Euro 2016 : Cristiano Ronaldo, orgueil ou préjugés ?
Meilleur joueur du monde un an sur deux (en alternance avec Lionel Messi), le Portugais fascine autant qu'il agace. D'où lui vient cette morgue ?
Un jour interrogé sur les sifflets qui accompagnaient chacune de ses prises de balle, Cristiano Ronaldo avait répondu : "Parce que je suis beau, riche et talentueux." Le genre de phrase qui fait qu'aujourd'hui, le joueur du Real Madrid est beaucoup plus détesté que son grand rival, Lionel Messi, le lutin argentin du FC Barcelone qui dort quatorze heures par jour sans fâcher personne. Alors que le Portugal débute l'Euro, mardi 14 juin, face à l'Islande, tentons de percer la carapace du dernier Ballon d'or.

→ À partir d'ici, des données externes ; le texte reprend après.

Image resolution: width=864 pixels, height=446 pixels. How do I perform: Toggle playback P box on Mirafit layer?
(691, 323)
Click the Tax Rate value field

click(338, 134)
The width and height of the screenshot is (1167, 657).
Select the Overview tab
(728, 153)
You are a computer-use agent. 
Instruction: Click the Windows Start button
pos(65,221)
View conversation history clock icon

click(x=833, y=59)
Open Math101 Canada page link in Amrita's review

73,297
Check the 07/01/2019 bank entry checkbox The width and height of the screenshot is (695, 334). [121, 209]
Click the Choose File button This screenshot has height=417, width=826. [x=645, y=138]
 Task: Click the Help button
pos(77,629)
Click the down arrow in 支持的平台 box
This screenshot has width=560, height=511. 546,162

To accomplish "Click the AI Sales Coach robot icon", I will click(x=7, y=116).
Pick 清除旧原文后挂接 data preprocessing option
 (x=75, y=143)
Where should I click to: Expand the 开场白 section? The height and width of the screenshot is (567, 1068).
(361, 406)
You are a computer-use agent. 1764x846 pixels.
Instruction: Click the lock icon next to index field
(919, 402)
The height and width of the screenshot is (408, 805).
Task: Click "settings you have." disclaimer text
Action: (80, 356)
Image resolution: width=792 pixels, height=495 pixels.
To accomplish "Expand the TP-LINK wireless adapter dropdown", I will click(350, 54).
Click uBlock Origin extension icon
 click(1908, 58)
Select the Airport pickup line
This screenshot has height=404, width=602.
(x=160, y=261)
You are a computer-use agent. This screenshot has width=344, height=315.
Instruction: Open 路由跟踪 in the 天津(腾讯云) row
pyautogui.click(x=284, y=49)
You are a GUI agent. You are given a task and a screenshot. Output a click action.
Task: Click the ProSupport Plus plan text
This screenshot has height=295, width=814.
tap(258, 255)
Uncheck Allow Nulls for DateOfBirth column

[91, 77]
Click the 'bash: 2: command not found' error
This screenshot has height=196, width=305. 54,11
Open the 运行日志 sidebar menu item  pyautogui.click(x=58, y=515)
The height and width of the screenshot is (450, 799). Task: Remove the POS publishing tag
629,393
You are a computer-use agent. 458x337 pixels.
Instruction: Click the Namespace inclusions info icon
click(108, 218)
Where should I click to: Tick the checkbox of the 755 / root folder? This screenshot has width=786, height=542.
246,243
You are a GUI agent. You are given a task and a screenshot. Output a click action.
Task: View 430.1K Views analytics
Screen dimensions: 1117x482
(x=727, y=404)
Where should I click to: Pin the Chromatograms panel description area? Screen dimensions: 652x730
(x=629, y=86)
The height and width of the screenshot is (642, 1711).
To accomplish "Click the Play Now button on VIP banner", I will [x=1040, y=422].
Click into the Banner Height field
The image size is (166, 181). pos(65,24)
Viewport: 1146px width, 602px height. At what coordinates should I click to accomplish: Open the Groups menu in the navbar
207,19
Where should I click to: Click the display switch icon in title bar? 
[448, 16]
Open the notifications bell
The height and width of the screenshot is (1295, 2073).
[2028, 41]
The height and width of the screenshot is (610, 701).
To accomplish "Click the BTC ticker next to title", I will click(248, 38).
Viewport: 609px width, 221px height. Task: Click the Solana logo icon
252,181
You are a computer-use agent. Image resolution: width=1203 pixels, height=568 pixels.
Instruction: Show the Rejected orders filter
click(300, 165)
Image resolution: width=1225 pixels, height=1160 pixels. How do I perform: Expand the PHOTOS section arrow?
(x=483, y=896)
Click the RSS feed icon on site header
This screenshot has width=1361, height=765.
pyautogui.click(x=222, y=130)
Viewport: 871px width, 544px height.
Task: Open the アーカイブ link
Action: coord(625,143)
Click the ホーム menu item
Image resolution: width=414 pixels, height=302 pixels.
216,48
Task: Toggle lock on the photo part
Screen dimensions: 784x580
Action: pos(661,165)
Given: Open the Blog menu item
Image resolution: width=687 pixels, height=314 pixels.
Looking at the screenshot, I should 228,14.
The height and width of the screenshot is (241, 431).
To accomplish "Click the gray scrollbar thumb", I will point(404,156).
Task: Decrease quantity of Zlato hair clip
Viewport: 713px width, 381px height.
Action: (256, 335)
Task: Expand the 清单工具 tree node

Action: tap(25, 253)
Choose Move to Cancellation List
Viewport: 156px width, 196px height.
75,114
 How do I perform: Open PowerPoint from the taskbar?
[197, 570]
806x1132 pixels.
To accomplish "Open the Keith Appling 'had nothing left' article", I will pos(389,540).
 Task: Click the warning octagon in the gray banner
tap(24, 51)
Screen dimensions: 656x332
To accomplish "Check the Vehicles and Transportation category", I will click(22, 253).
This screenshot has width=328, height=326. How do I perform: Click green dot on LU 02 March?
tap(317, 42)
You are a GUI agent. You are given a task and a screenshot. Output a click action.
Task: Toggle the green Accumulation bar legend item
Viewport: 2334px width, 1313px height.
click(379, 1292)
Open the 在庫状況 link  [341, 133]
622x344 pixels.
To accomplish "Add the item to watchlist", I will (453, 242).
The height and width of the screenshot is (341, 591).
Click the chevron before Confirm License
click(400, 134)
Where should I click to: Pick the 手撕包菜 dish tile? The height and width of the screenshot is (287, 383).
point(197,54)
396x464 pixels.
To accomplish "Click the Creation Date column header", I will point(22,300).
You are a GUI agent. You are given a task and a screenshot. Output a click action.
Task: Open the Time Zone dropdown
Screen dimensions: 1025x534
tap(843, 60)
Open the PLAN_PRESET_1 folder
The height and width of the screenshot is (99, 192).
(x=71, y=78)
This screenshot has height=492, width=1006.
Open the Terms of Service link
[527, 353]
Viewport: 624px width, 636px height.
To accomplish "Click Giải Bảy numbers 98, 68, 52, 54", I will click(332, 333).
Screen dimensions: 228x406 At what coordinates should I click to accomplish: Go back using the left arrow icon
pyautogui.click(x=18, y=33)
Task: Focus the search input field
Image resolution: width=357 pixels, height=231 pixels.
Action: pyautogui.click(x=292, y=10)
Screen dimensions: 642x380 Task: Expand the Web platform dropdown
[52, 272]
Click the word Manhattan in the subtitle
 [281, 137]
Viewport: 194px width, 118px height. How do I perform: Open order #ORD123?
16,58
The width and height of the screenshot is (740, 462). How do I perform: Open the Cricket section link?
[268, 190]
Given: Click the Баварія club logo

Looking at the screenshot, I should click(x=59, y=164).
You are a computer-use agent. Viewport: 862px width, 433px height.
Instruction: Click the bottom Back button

"Devenu un homme" à 12 ans
Cristiano Ronaldo n'est pas né avec une cuillère d'argent dans la bouche. Loin de là. Sa mère, qui ne le désirait pas, a tenté d'avorter en buvant de la bière brune bouillie, un truc de grand-mère issu de son île natal de Madère. En vain. Son père, qui l'a appelé ainsi en 1985 en hommage à Ronald Reagan, l'oriente rapidement vers le football. Très vite largué à l'école - quand il arrive en 4e, Cristiano Ronaldo a déjà redoublé trois fois - il arrêtera toute scolarité sérieuse l'année suivante. Le football représente rapidement sa seule planche de salut pour sortir de son île, sous-développée par rapport au continent. Dès l'âge de 8 ans, ses coéquipiers surnomment Ronaldo "le pleurnicheur", tant l'enfant râle dès qu'un de ses partenaires oublie de lui faire une passe.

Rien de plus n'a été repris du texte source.